Fast 84 Prozent der Lehrkräfte in Mülheim sind geboostert
Doch ihre Lehrerinnen und Lehrer seien nicht die Schuldigen – sie gäben ihr Bestes, um die Situation zu verbessern. In der Abfrage des Schulministeriums gibt es auch Daten zur Impfbereitschaft in Mülheimer Kollegien: Danach sind mittlerweile 96,1 Prozent der Lehrkräfte zumindest doppelt geimpft und 83,9 Prozent auch bereits geboostert. Allerdings haben zu diesem Punkt nur 22 von insgesamt 38 Schulen Angaben gemacht.
Wöchentliche Abfrage des Ministeriums
Seit Beginn des Schuljahres 2020/21 fragt das NRW-Schulministerium wöchentlich bei allen Schulen ab, wie der Betrieb in Pandemie-Zeiten läuft.
Unter anderem wird erfasst, ob die Schulen vollständigen Präsenzunterricht anbieten, wie viele Lehrkräfte sowie Schülerinnen und Schüler sich gerade in Quarantäne befinden oder mit Corona infiziert sind.

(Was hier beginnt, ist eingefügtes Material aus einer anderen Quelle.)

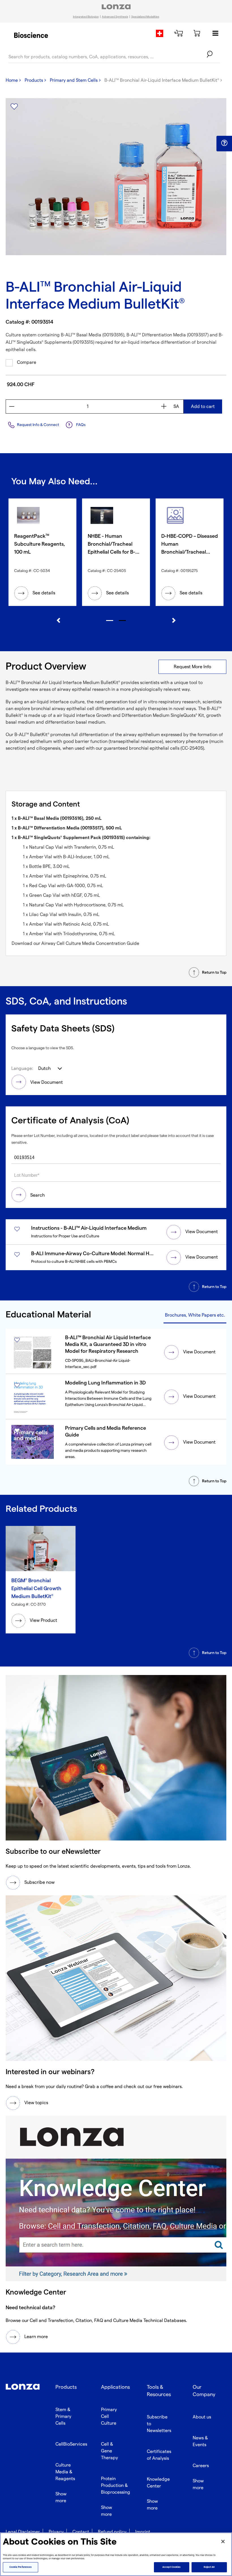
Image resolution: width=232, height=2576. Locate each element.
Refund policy (112, 2532)
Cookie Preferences (20, 2567)
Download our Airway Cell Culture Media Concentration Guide (75, 943)
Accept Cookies (171, 2567)
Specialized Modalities (145, 16)
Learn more (36, 2337)
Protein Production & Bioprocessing (115, 2485)
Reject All (209, 2567)
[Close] (223, 2541)
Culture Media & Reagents (65, 2472)
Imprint (142, 2532)
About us (202, 2417)
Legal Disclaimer (23, 2532)
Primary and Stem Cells (74, 80)
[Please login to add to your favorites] (14, 106)
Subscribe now (39, 1882)
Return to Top (214, 972)
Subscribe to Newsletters (159, 2423)
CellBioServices (71, 2444)
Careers (201, 2466)
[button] (224, 143)
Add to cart (203, 406)
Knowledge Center (158, 2483)
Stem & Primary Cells (63, 2416)
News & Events (200, 2441)
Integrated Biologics (86, 16)
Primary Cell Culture (109, 2416)
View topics (36, 2103)
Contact (80, 2532)
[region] (116, 2554)
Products (34, 80)
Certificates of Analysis (159, 2455)
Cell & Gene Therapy (109, 2451)
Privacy (56, 2532)
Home (12, 80)
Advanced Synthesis (115, 16)
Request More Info (192, 667)
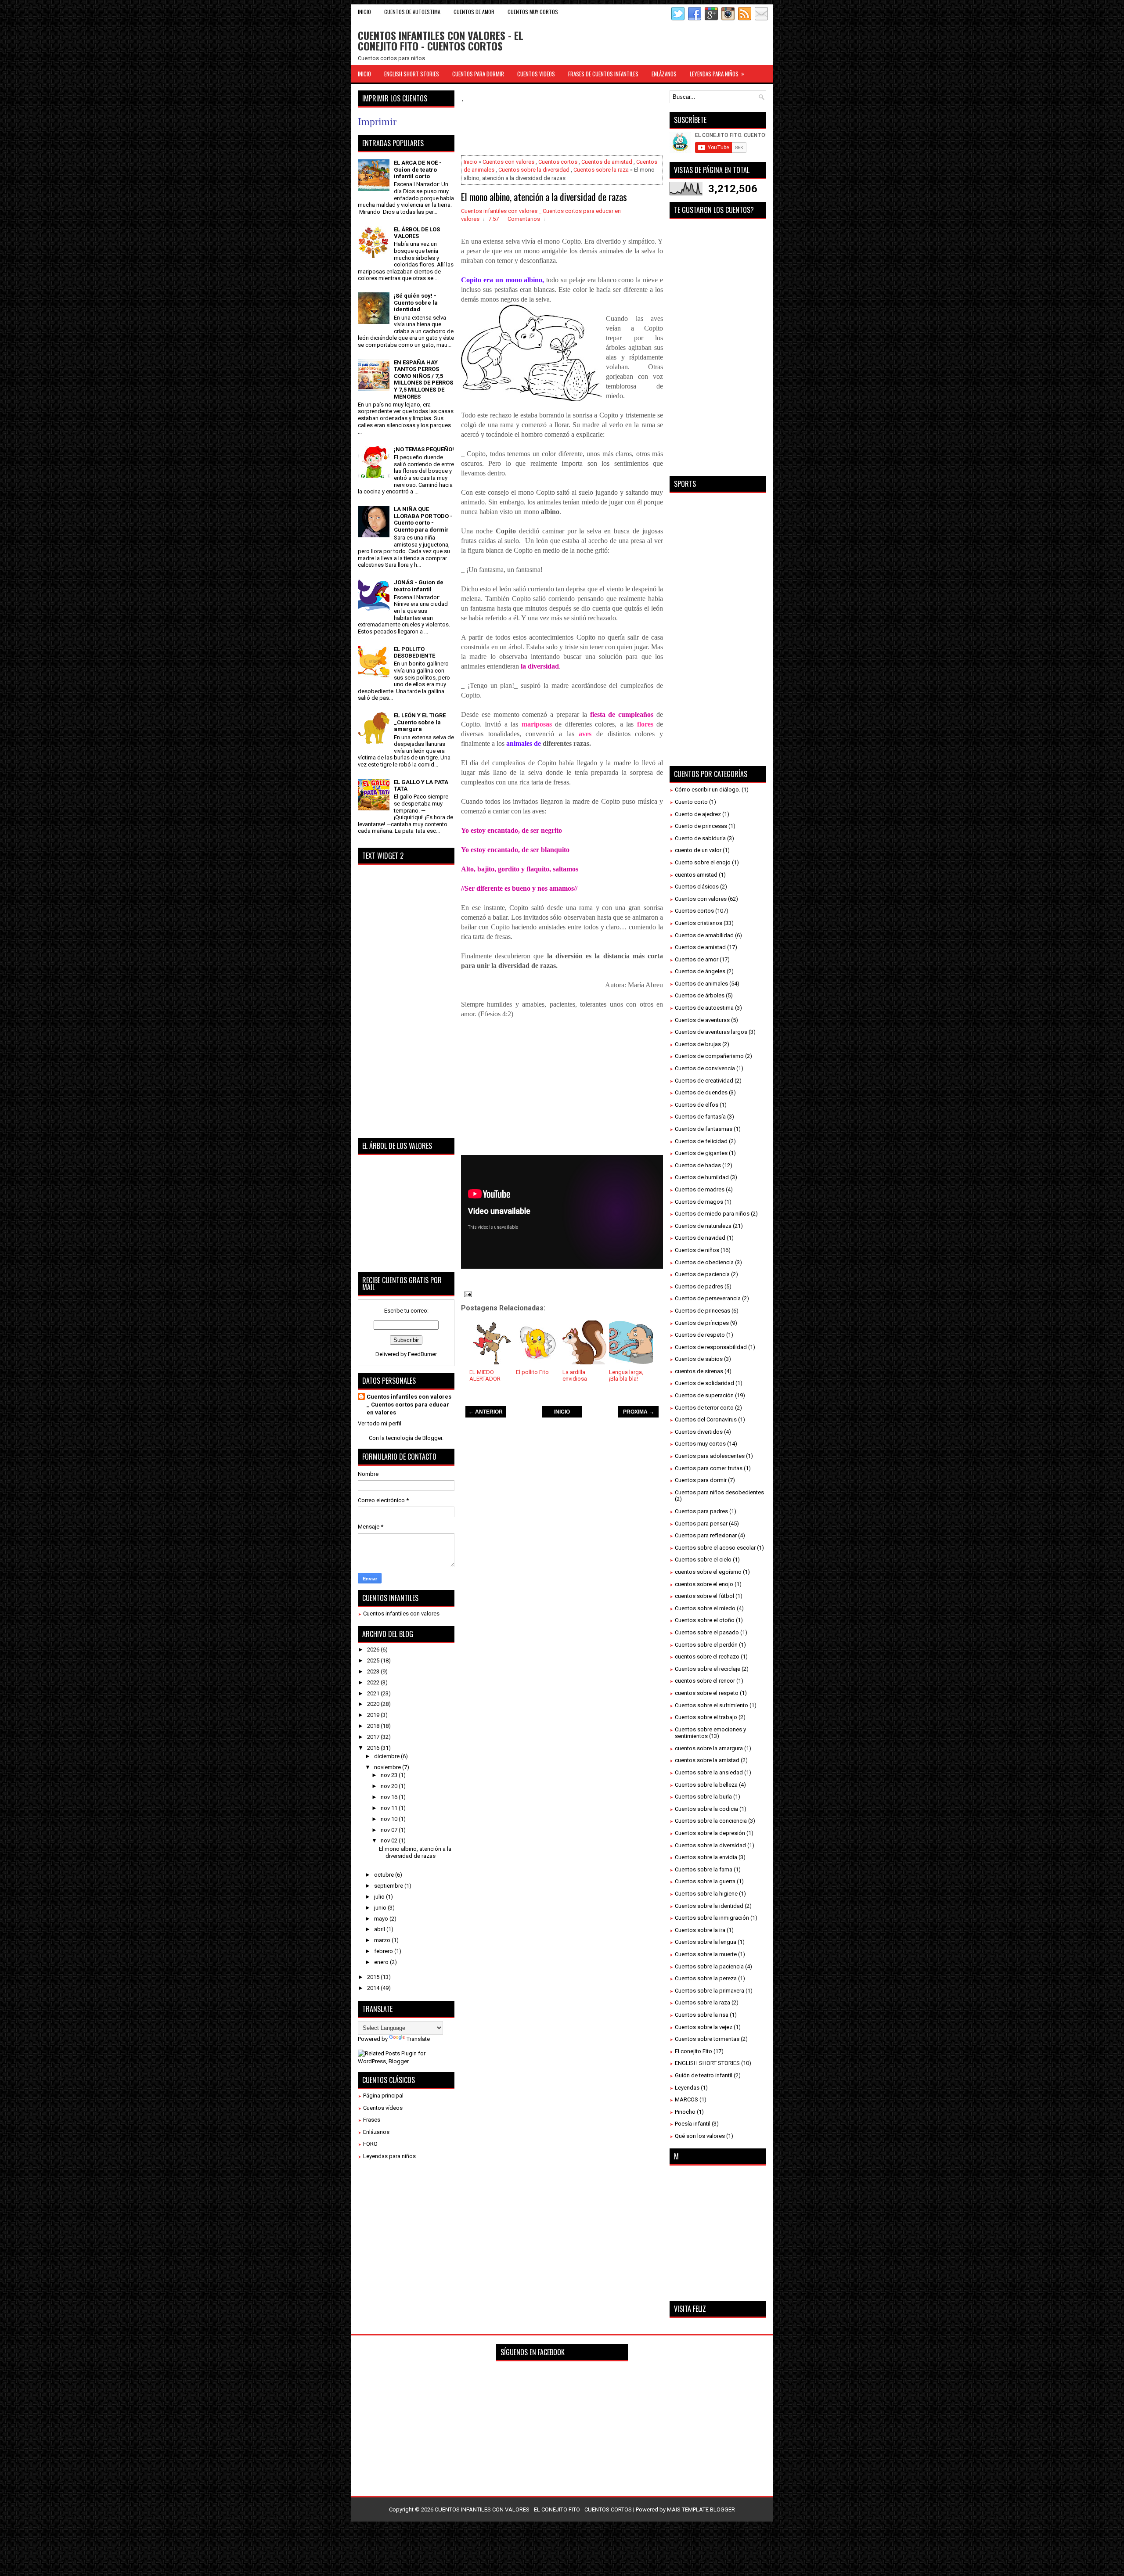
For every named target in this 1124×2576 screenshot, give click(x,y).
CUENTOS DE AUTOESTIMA (412, 11)
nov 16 (390, 1797)
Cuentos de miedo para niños (712, 1213)
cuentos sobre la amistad (707, 1760)
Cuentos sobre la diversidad (533, 169)
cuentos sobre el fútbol (704, 1596)
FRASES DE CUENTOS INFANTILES (603, 73)
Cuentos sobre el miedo (705, 1608)
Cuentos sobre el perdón (706, 1644)
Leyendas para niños (389, 2156)
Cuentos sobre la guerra (705, 1881)
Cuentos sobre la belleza (706, 1784)
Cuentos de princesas (702, 1310)
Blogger (432, 1438)
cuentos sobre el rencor (705, 1680)
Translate (418, 2039)
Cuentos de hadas (698, 1165)
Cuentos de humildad (702, 1177)
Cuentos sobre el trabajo (706, 1717)
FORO (370, 2144)
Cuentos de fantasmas (703, 1129)
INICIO (562, 1412)
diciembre (387, 1756)
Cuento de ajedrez (698, 814)
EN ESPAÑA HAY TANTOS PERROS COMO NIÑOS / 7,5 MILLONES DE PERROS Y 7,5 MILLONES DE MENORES (423, 379)
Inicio (364, 11)
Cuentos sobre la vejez (703, 2027)
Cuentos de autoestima (704, 1007)
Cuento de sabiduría (700, 838)
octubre (384, 1874)
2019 (374, 1715)
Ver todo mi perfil (379, 1423)
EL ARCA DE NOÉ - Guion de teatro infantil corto (418, 169)
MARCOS (686, 2099)
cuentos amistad (696, 874)
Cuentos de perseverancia (708, 1298)
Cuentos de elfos (696, 1104)
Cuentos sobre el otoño (705, 1620)
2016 (374, 1748)
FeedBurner (422, 1354)
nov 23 (390, 1775)
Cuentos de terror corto (704, 1407)
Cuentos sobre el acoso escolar (715, 1547)
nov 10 (390, 1819)
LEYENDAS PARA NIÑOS (717, 73)
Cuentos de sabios (699, 1359)
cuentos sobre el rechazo (707, 1656)
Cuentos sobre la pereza (706, 1978)
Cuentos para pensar (701, 1523)
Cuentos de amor (696, 959)
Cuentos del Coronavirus (706, 1419)
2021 (374, 1693)
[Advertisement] (621, 130)
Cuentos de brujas (698, 1044)
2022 (374, 1682)
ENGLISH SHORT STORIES (411, 73)
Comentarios (524, 219)
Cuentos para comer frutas (708, 1468)
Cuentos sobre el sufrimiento (711, 1705)
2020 (374, 1704)
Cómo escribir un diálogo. (707, 789)
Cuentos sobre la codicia (706, 1809)
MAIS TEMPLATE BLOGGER (701, 2509)
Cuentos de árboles (699, 995)
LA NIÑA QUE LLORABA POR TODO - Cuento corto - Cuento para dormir (423, 519)
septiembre (389, 1885)
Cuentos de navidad (700, 1237)
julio (380, 1896)
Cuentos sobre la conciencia (711, 1820)
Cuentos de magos (699, 1201)
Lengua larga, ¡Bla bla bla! (626, 1375)
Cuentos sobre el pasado (707, 1632)
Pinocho (685, 2111)
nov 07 (390, 1830)
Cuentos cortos (557, 161)
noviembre (388, 1767)
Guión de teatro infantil (703, 2075)
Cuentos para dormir (701, 1480)
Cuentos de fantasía (700, 1116)
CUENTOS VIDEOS (536, 73)
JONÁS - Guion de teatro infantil (418, 586)
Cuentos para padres (701, 1511)
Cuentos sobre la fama (703, 1869)
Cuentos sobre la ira (700, 1930)
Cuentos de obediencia (704, 1262)
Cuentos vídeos (383, 2108)
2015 (374, 1977)
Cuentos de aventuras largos (711, 1032)
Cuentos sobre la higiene (706, 1893)
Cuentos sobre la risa (701, 2014)
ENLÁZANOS (664, 73)
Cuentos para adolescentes (710, 1456)
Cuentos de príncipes (702, 1323)
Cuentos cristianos (698, 923)
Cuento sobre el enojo (703, 862)
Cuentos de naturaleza (703, 1226)
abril (380, 1929)
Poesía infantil (692, 2123)
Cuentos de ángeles (700, 971)
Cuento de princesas (701, 826)
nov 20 (390, 1786)
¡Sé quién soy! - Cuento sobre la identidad (416, 302)
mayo (381, 1918)
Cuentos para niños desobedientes (719, 1492)
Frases (371, 2119)
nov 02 (390, 1840)
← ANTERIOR (485, 1412)
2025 (374, 1660)
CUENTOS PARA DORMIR (478, 73)
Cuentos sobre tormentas (707, 2039)
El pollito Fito (532, 1372)
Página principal (383, 2095)
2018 (374, 1726)
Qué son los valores (700, 2136)
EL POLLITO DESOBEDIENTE (414, 652)
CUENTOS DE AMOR (474, 11)
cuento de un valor (698, 850)
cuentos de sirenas (699, 1371)
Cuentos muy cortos (700, 1443)
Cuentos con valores (508, 161)
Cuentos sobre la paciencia (709, 1966)
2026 (374, 1649)
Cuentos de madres (699, 1189)
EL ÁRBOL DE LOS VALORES (417, 233)
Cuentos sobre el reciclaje (707, 1669)
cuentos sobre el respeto (707, 1693)
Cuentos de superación (704, 1395)
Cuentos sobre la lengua (705, 1942)
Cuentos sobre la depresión (710, 1833)
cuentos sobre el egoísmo (708, 1572)
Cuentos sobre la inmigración (712, 1917)
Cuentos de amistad (606, 161)
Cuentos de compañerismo (709, 1056)
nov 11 (390, 1808)
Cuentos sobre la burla (703, 1796)
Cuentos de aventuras (702, 1020)
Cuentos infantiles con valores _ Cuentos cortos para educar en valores (409, 1404)
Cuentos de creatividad (704, 1080)
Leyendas (687, 2087)
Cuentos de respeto (700, 1334)
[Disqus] (562, 1547)
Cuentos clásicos (697, 886)
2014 (374, 1988)
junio (381, 1907)
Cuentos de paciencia (702, 1274)
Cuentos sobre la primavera (709, 1990)
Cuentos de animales (701, 983)
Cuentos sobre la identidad (709, 1906)
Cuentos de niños (697, 1250)
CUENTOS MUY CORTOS (533, 11)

Auch nach der Anzahl durchgeführter Selbsttests und deren Ergebnis wird gefragt. Außerdem wird der Impfstatus der Lehrkräfte erhoben.
Die Daten werden jeweils mittwochs abgefragt und zu Beginn der kommenden Woche veröffentlicht.
Generell lässt die Beteiligung der Mülheimer Schulen an der wöchentlichen Abfrage des NRW-Ministeriums nach. Unmittelbar nach den Weihnachtsferien hatten noch 37 der insgesamt 38 städtischen Schulen ihre Daten gemeldet, am 26. Januar waren es 35 und zuletzt nur noch 33 Schulen mit insgesamt 17.772 Schülerinnen und Schülern. Davon saßen exakt 913 Mädchen und Jungen mit einer Corona-Infektion zu Hause.